Миновав ворота, автомобиль остановился во внутреннем дворе Национальной жандармерии, представлявшем собой каменный колодец с единственной проходной. Он был заполнен терпеливо ожидавшими своей участи людьми. Женщины держались отдельно, сбившись в настороженную стайку. Юноши и мужчины помоложе прохаживались туда-сюда, не слишком удачно изображая независимость. Те, кто постарше, сидели на корточках или прямо на земле. Разин, которого толчками и окриками погнали в здание, невольно вспомнил лубянскую тюрьму, посещаемую им время от времени по долгу службы. Но он еще ни разу не подвергался аресту и не находился по другую сторону решетки.
Что ж, от тюрьмы и сумы не зарекайся, как говорят на Руси. Выходит, эта поговорка и в Грузии действует?
Разин оглянулся, пытаясь сообразить, куда подевался Черный Полковник, и сориентироваться на местности. Наградив Филина подзатыльником, жандармы погнали его по длинному коридору вдоль бесконечной людской очереди, заставили чуть ли не бегом спуститься по лестнице, затем втолкнули в пустое подвальное помещение. Единственным украшением комнаты был плакат, изображавший маниакально оскалившегося Шахашвили с перепуганной девочкой на руках. Что означала надпись под фотографией, Разин не сумел бы понять, даже если бы владел грузинским языком. У него раскалывалась голова. Он покорно опустился на стул и обмяк, уронив руки между колен. Жандармы встали по обе стороны от него.

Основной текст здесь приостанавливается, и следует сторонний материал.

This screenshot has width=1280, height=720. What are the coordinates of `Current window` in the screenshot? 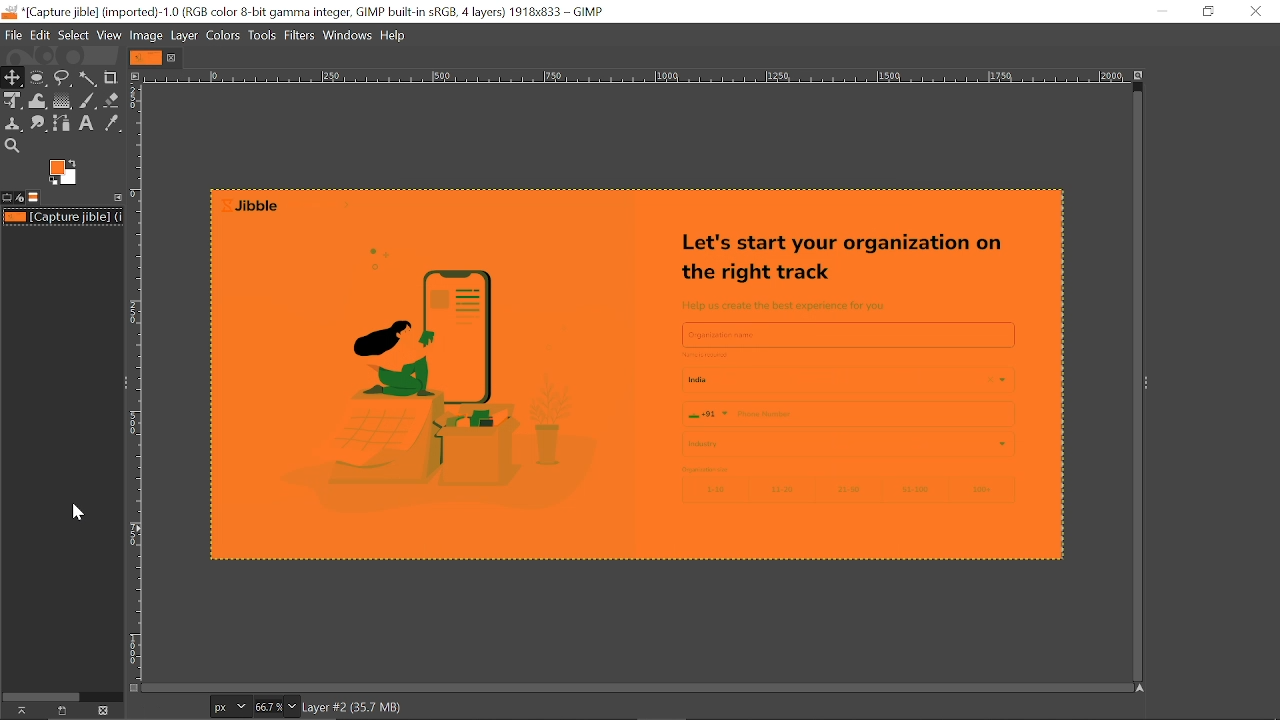 It's located at (317, 11). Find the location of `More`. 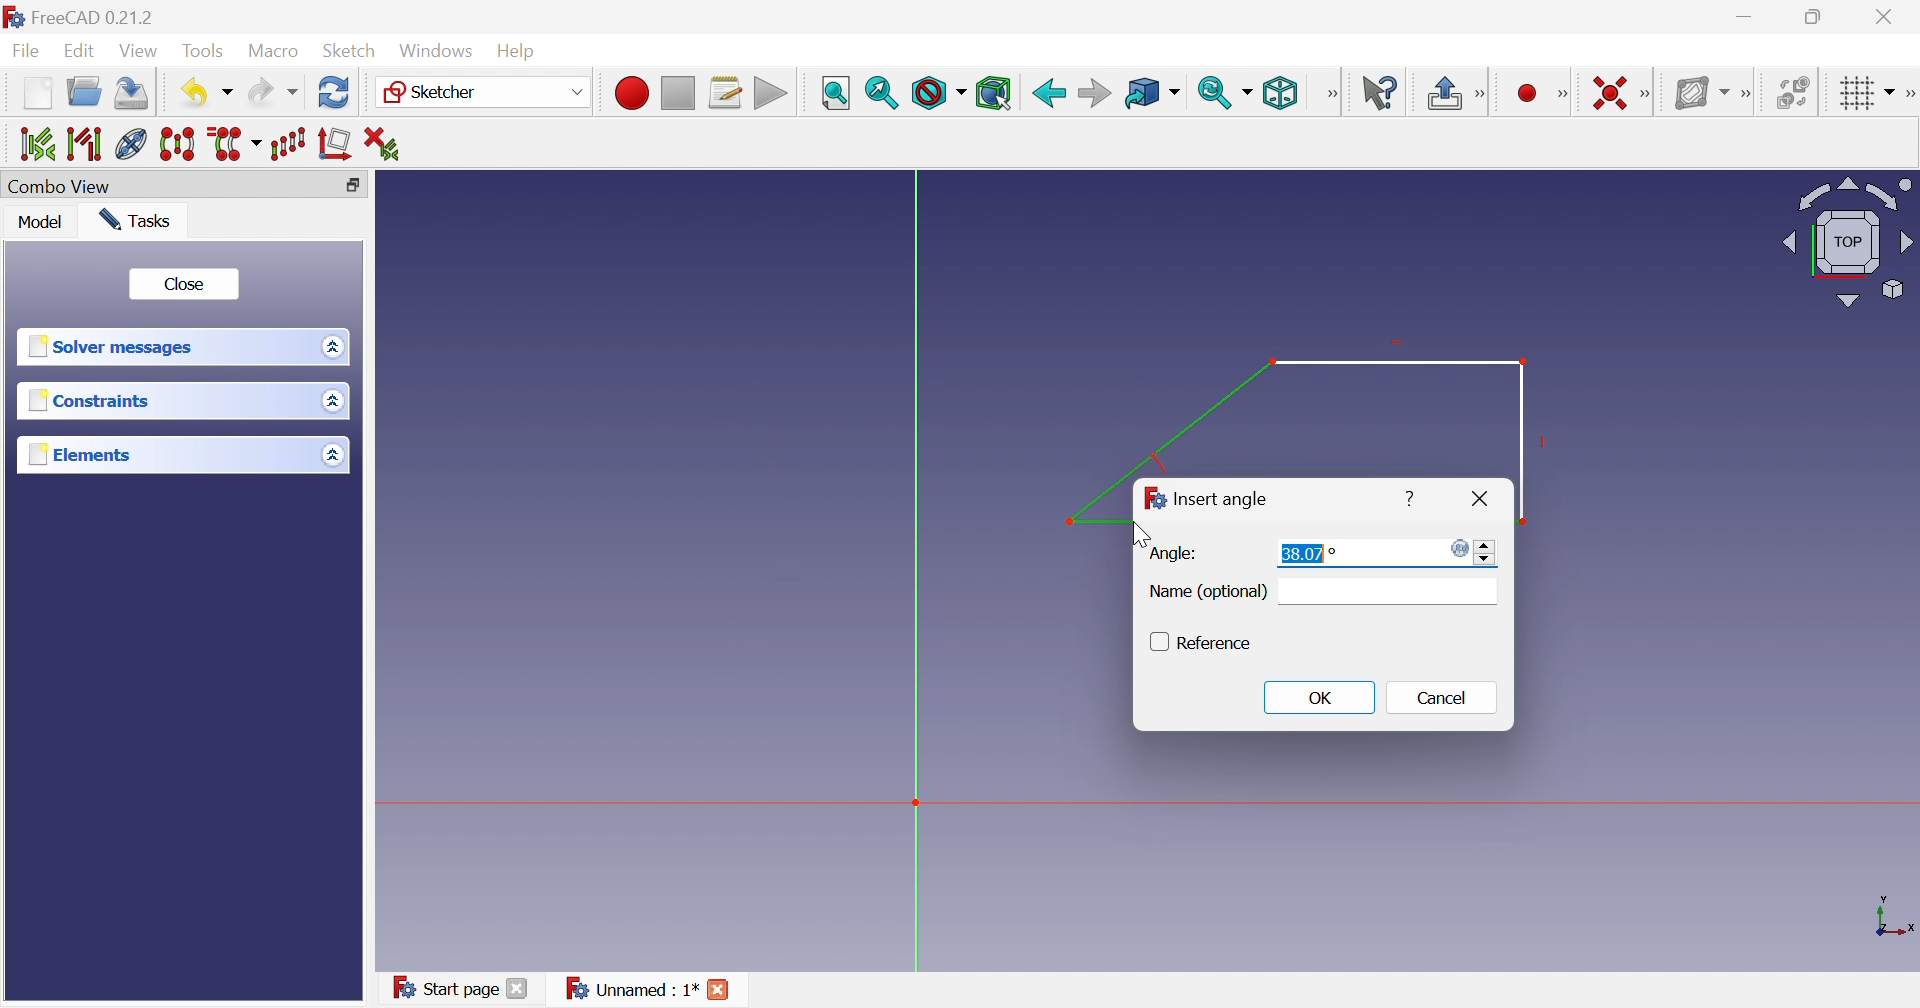

More is located at coordinates (1908, 91).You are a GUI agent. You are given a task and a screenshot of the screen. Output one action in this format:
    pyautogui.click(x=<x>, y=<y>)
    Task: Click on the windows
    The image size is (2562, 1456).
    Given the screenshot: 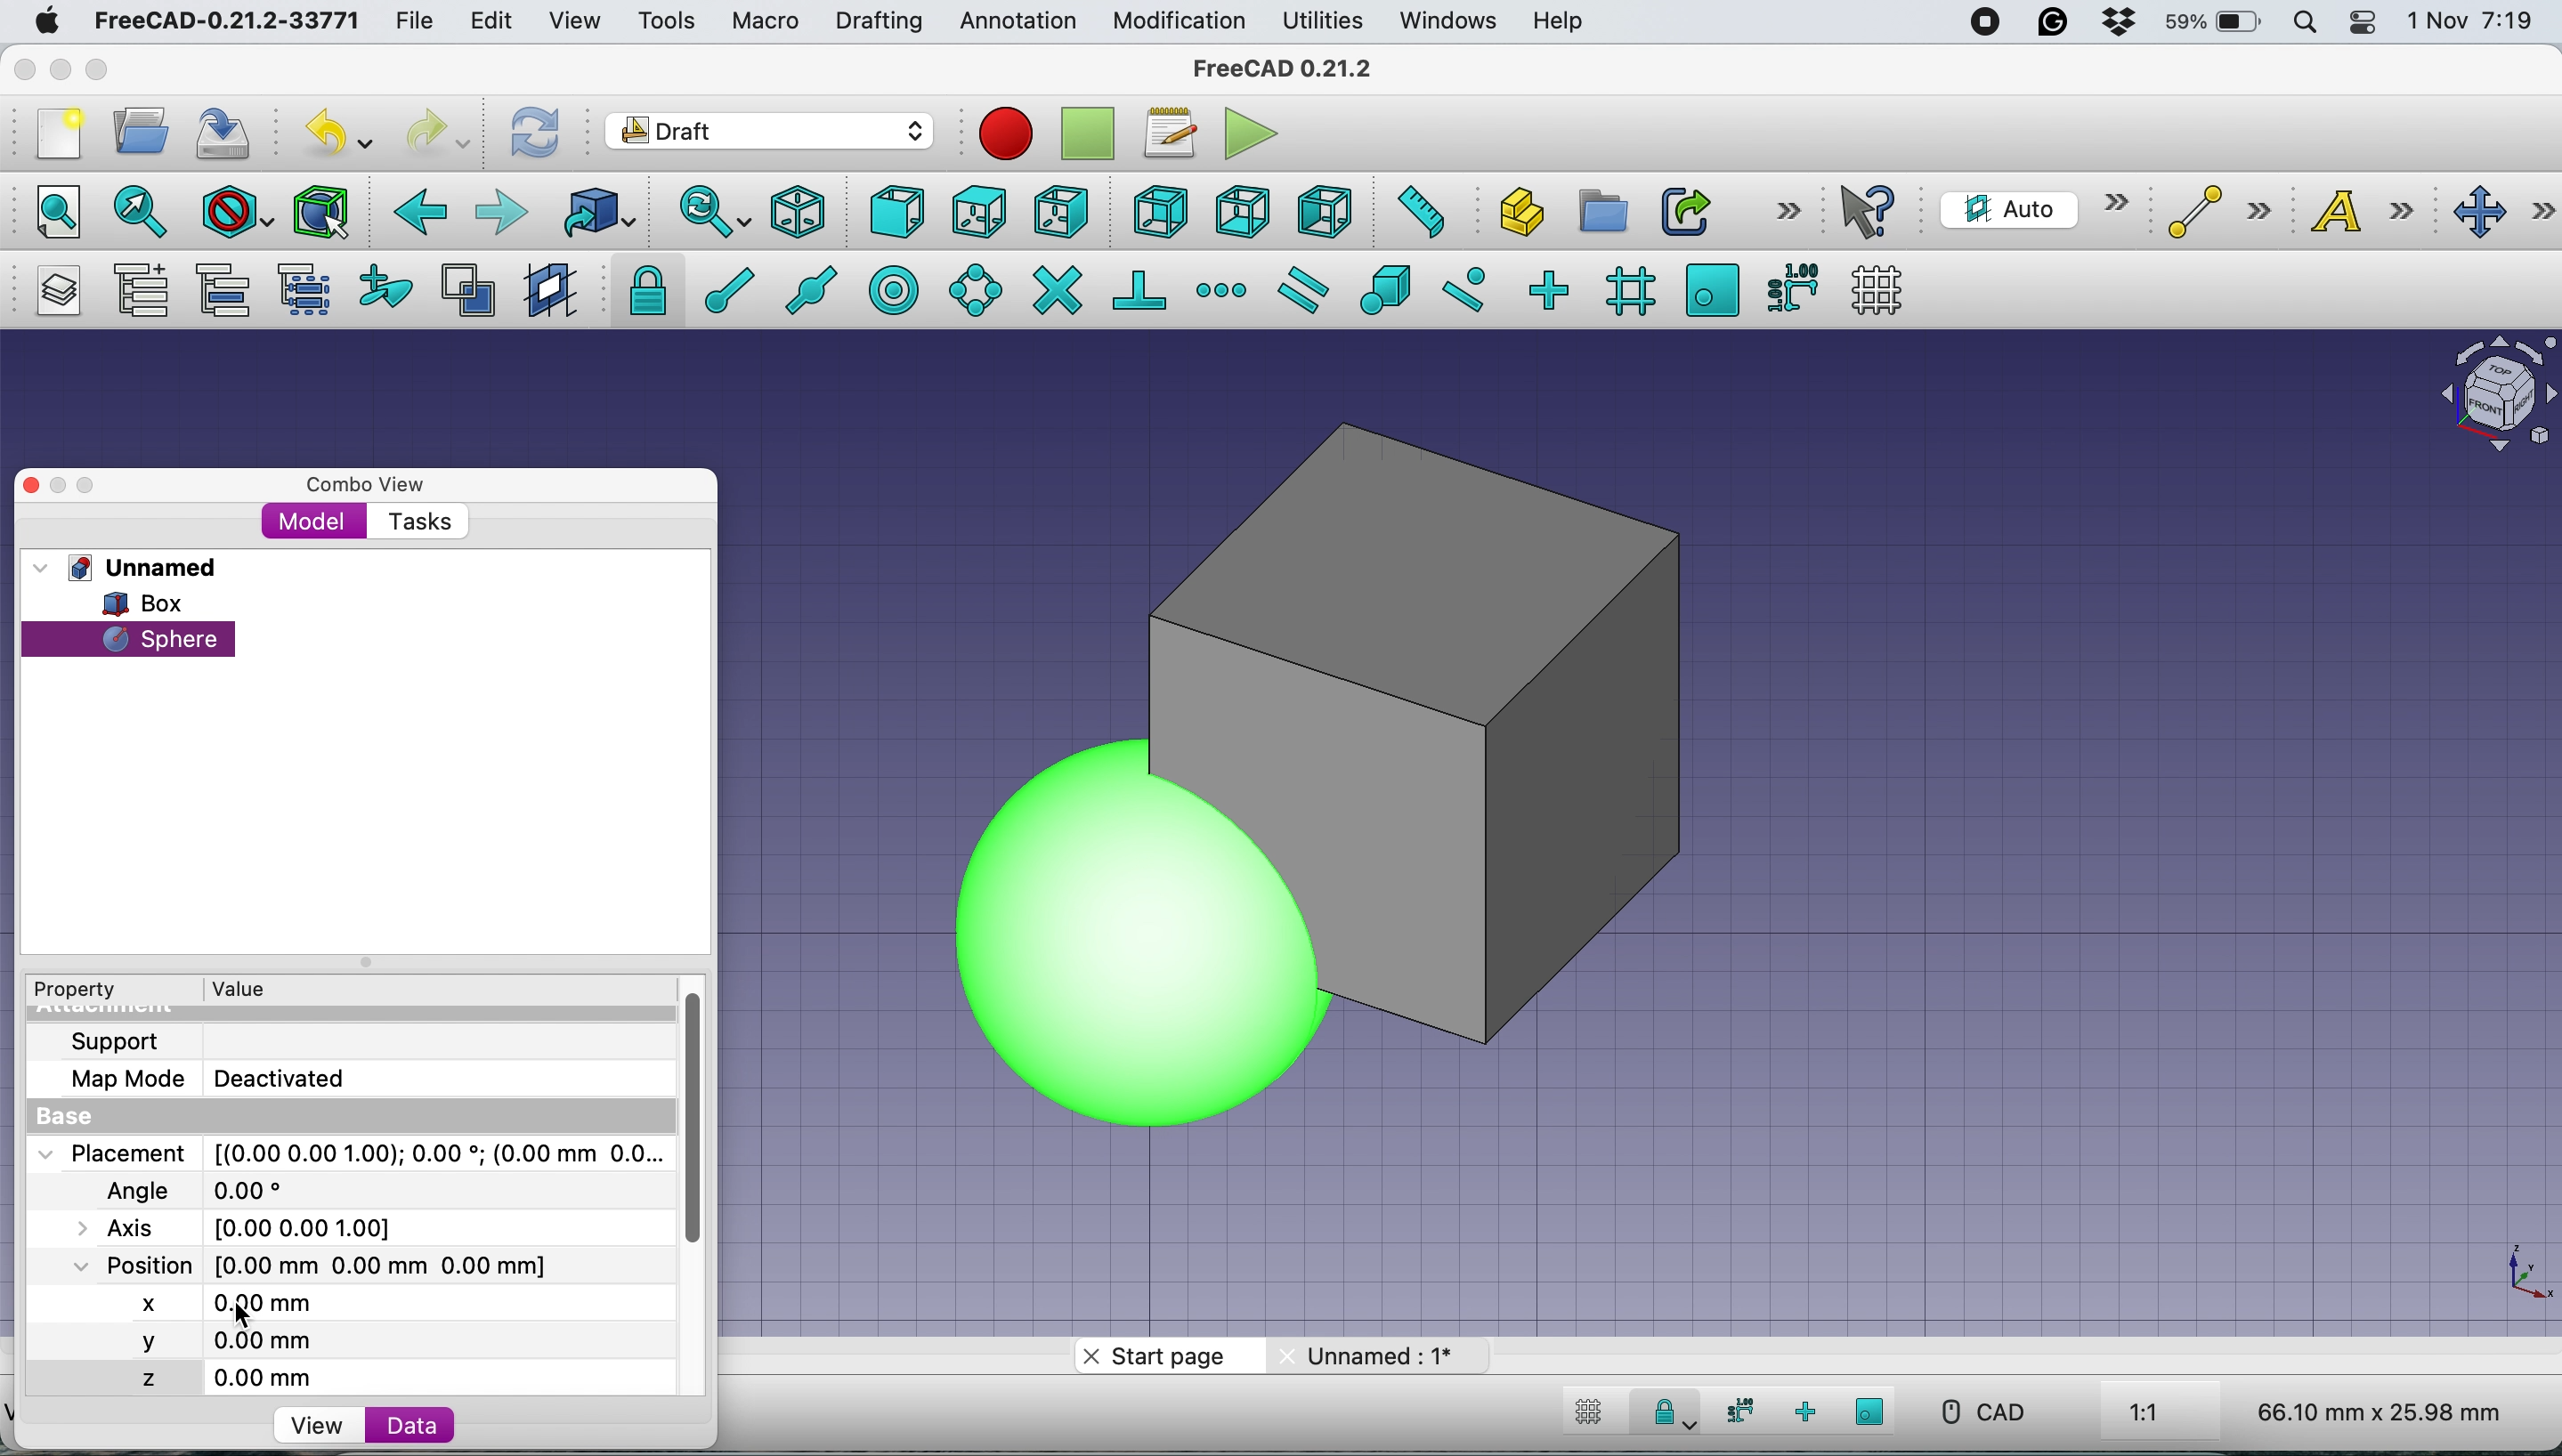 What is the action you would take?
    pyautogui.click(x=1451, y=21)
     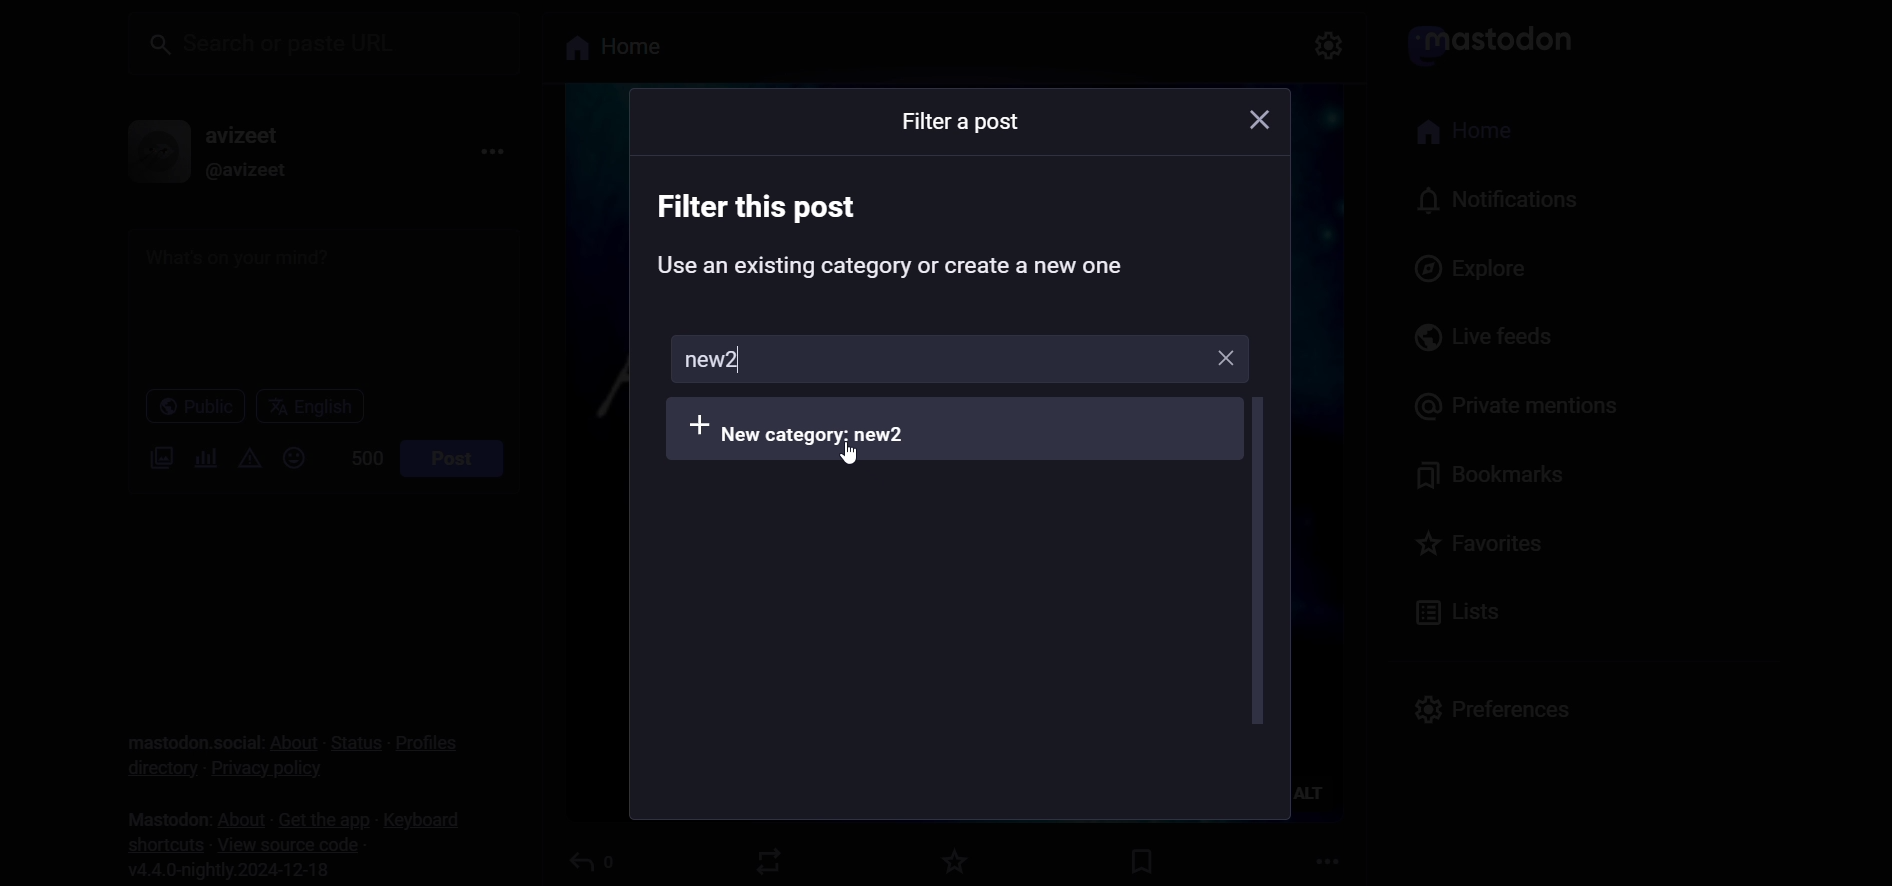 What do you see at coordinates (906, 237) in the screenshot?
I see `instruction` at bounding box center [906, 237].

Ножки стула, на котором сидел Филин, намертво крепились к полу, словно вот-вот должна была начаться качка или землетрясение. Словно у Разина остались силы для того, чтобы схватить стул и наброситься на своих мучителей.
В низкой комнате было сыро и прохладно. Напротив Филина стоял письменный деревянный стол с покореженной столешницей. Было слышно, как за полуприкрытой дверью журчит вода. Разину это отчего-то не понравилось. Ему определенно не нравилось место, в котором он очутился.